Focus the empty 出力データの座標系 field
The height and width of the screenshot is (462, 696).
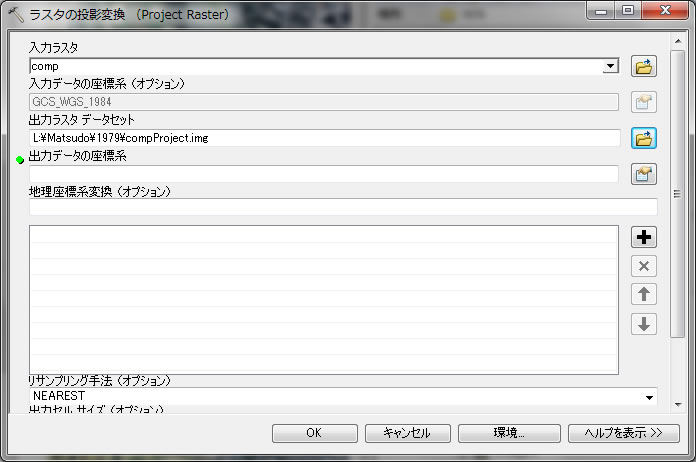pyautogui.click(x=324, y=174)
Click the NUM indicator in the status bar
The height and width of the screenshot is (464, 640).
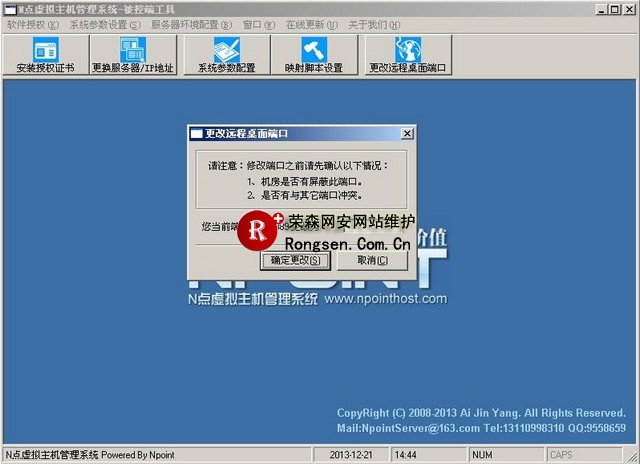(481, 455)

......

## ASSIGNED TASK
The lines to reproduce run from the line containing "The height and width of the screenshot is (464, 640)." through the last line of the records above, both included. Copy them exactly and drop the pictures.

## SOLUTION TO THIS PROBLEM
The height and width of the screenshot is (464, 640).
(481, 455)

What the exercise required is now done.